→ **Your task**
Each line from the one that holds "Instruction: Open the MCD symbol link" to the end of the records is to be retyped exactly. Pictures are not part of the copy.

→ **Data under study**
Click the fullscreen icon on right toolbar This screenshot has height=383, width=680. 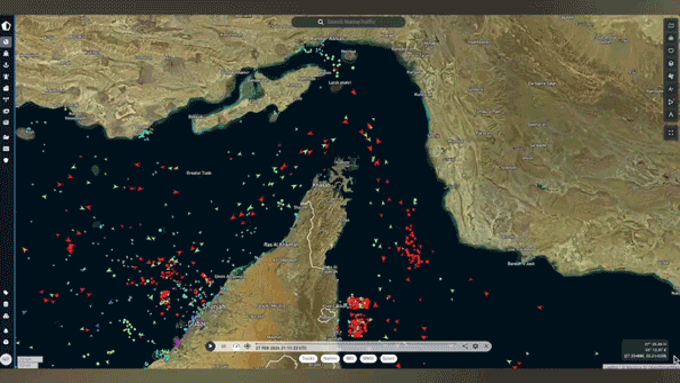672,132
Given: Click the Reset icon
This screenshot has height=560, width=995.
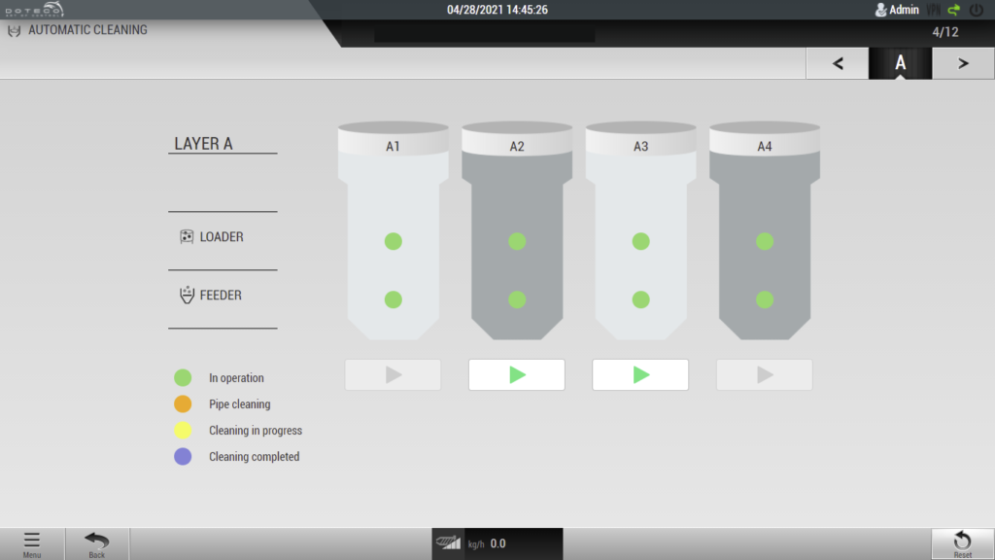Looking at the screenshot, I should click(962, 542).
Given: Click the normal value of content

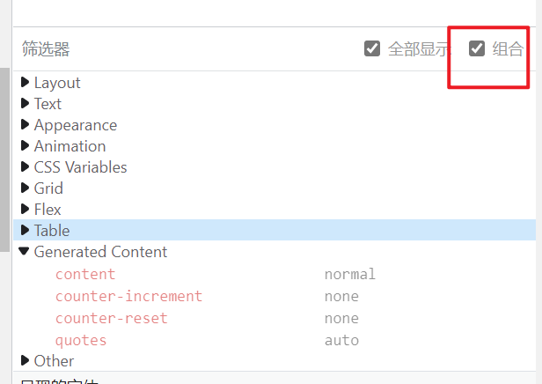Looking at the screenshot, I should 349,274.
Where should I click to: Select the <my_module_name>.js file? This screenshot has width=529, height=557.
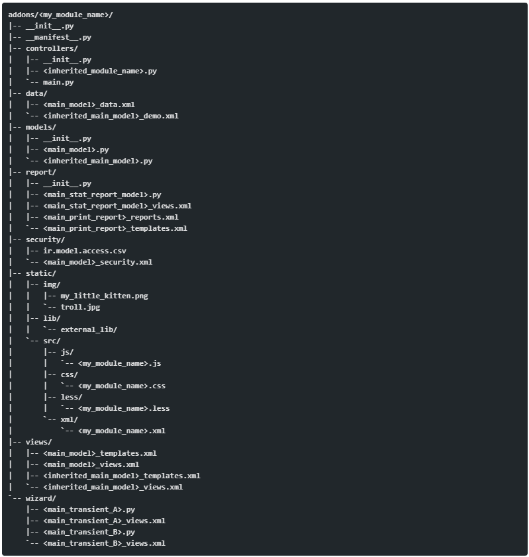click(x=119, y=363)
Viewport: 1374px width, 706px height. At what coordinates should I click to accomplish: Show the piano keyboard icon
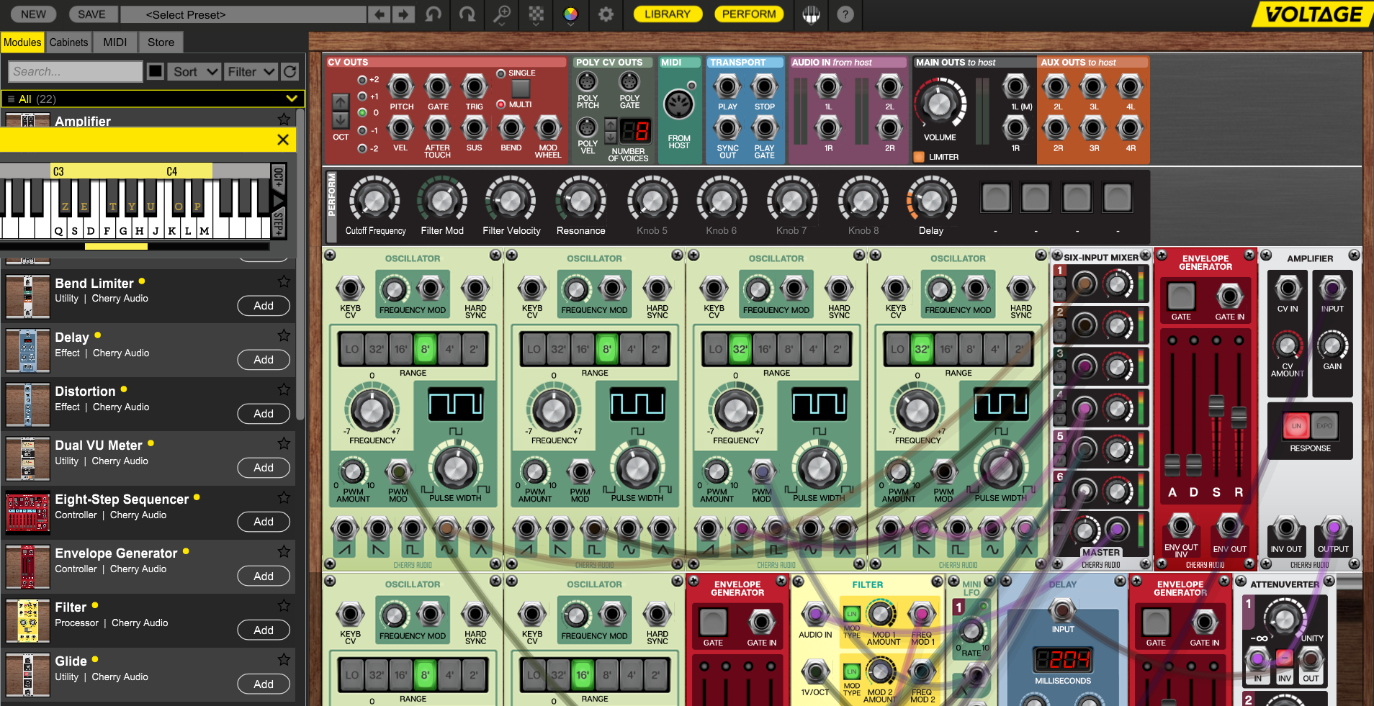coord(811,14)
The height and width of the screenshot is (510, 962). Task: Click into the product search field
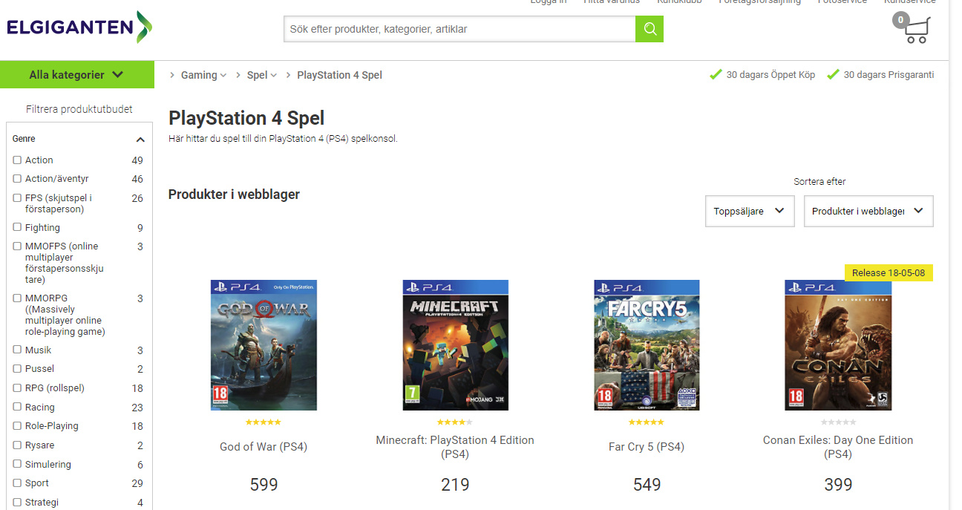pyautogui.click(x=459, y=29)
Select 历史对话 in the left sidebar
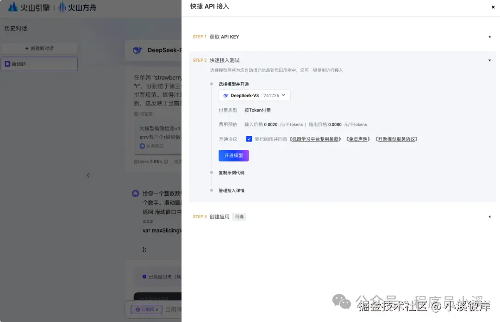This screenshot has width=500, height=322. click(15, 28)
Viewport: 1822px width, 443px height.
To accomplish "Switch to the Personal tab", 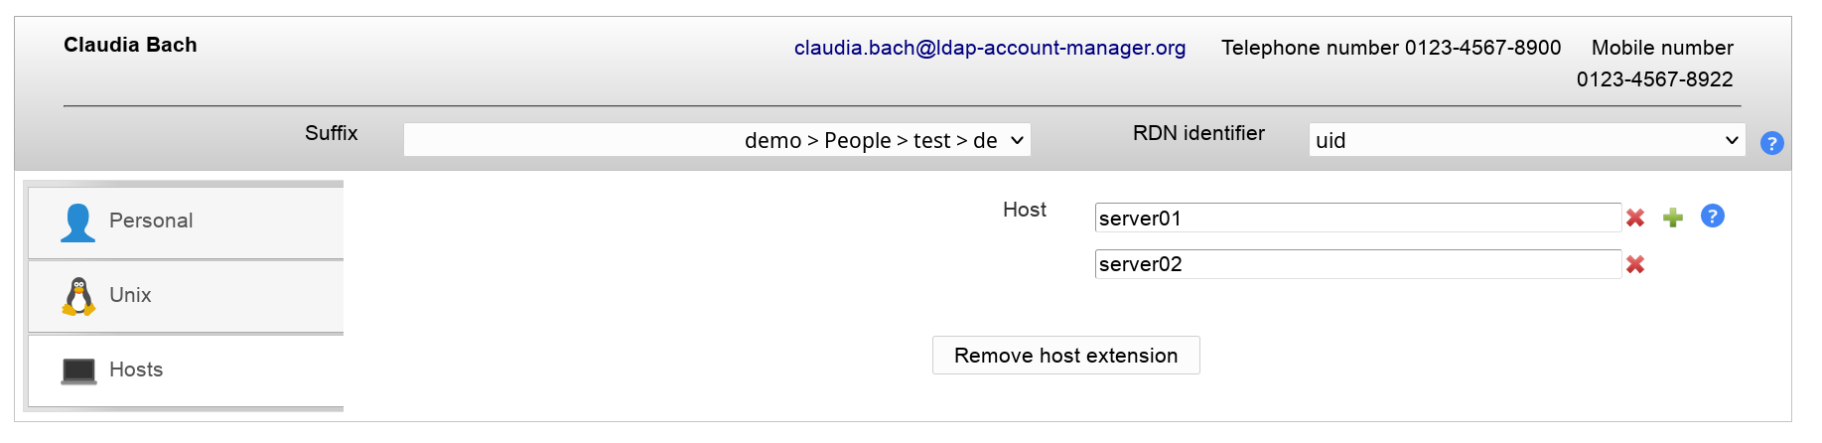I will (151, 221).
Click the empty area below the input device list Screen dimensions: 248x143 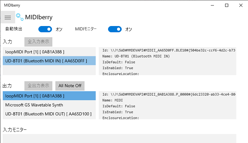click(x=49, y=70)
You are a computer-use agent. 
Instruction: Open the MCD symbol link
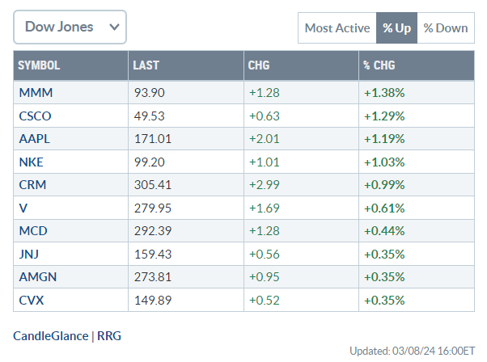pyautogui.click(x=32, y=231)
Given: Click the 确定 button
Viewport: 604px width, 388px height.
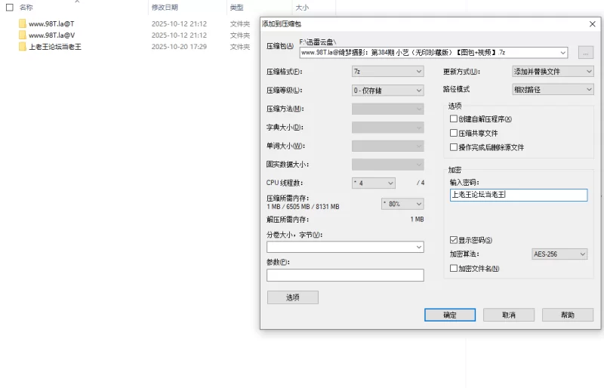Looking at the screenshot, I should coord(449,315).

→ **Solution below**
Instruction: Open the MCD symbol link
pyautogui.click(x=32, y=231)
Given: Click the 确定 button
Viewport: 604px width, 388px height.
Looking at the screenshot, I should coord(449,315).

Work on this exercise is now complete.